The assessee, who was an agriculturist, owned
tea gardens in the State. After being plucked from tea shrubs tea leaves are
withered in shade in rooms, crushed by hand or foot, roasted for 15 minutes,
then covered by wet sheets for the purpose of generating fermentation, graded
and finally roasted again with charcoal for obtaining flavour and colour. The
final product is sold in the market.
Before the Sales Tax Authorities the assessee
contended that tea leaves sold by him were agricultural produce grown by him on
his own land and that, therefore, the sale of tea effected by him was exempt
from sales tax under the proviso to s. 2(i) of the Act. The Sales Tax
Authorities rejected the assessee's contention. The High Court answered the
reference in favour of the assessee and against the revenue.
Dismissing the appeal,
HELD: (per Untwalia J.): The High Court was
right in holding that sales of tea leaves were not exigible to sales tax. The
commodity which was sold was not different from the commodity which was
produced in agriculture and, therefore, the proviso to s. 2(i) is attracted.
[600 F, 602 E]
1. Almost every kind of agricultural produce
has to undergo some kind of processing or treatment by the agriculturist
himself either on the farm or elsewhere in order to make it non-perishable,
transportable and marketable. Some minimal process is necessary to be applied
to many varieties of agricultural produce. The test in these cases is to see
whether in relation to that agricultural produce the process applied was
minimal or was so cumbersome and long drawn out that either in common parlance
or in the market or even otherwise no one would treat the produce as an
agricultural produce. The mere fact that in the case of a particular product
the process is a bit longer or even a bit complicated would not rob the produce
of its character of being an agricultural produce. [597 B-C; F-G]

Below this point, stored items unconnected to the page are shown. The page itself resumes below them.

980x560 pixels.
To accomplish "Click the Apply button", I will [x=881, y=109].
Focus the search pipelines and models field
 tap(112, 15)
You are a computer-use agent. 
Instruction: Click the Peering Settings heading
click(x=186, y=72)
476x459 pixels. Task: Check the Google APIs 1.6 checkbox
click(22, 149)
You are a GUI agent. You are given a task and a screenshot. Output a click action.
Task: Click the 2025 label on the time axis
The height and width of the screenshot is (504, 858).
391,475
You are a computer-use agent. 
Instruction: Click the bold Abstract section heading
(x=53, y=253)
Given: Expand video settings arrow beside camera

2. All the processes enumerated by the
Revising Authority were necessary for the purpose of saving the tea leaves from
perishing, making them fit for transporting and marketing. The processes
applied were all within the region of minimal processes and at no point of time
they crossed that limit and robbed the leaves of their character of being and
continuing to be agricultural produce. [598 C-E] 594 Vol. 21 Encyclopaedia
Britannica (1968 edition), referred to.
The State of Madras v. Swasthik Tobacco
Factory 17 S.T.C., 316, The State of Madras v. Bell Mark Tobacco Co. 19 S.T.C.,
129 referred to.
The State of Madras v. R. Saravana Pillai 7
S.T.C., 541, Deputy Commissioner of Agricultural Income Tax and Sales Tax,
Sough Zone v. Sherneilly Rubber & Cardamom Estates Ltd. & others. 12
S.T.C. 519, Commissioner of Income Tax v. Woodland Estates Ltd. 58 I.T.R., 612
Rayavarapu Mrityanjaya Rao v. The State of Andhra Pradesh 20 S.T.C., 417,
Commissioner of Sales Tax, U.P., Lucknow v. Harbilas Rai and Sons, 21 S.T.C.,
17 approved.
Killing Valley Tea Company Ltd. v. Secretary
to State A.I.R. 1921 Calcutta, 40 distinguished.
(Pathak, J. concurring).
In Killing Valley Tea Co. Ltd. v. Secretary
to State A.I.R. 1921 Calcutta, 40 the Calcutta High Court was of opinion that
while process of selecting and plucking tea leaves from the tea shrubs could be
deemed to be agriculture, the subsequent process which included drying and
rolling of the leaf was a manufacturing process. If the Calcutta High Court
could be said to have laid down that as a result of those processes the tea
leaf ceased to be agricultural produce, it is not correct. The tea leaf
remained what it always was. It was tea leaf when selected and plucked and it
continued to be tea leaf when after the process of withering, crushing and
roasting, it was sold in the market. The process applied was intended to bring
out its potential qualities of flavour and colour. The potential inhered in the
tea leaf from the outset when still a leaf on the tea bush. The potential
surfaced in the tea leaf when the mechanical processes of withering, crushing
and roasting, fermenting by covering with wet sheets and roasting again were
applied. At no stag, did it change its essential substance. It remained tea
leaf throughout. In its basic nature it continued to be agricultural produce.
[603 B-C]
CIVIL APPELLATE JURISDICTION: Civil Appeal
Nos. 2361- 2364 of 1972.
Appeals by special leave from the Judgment
and Order dated 17-5-72 of the Allahabad High Court in Sales Tax Ref. Nos. 693
to 696/70.
S. C. Manchanda, Shiv Pujan Singh and M. V.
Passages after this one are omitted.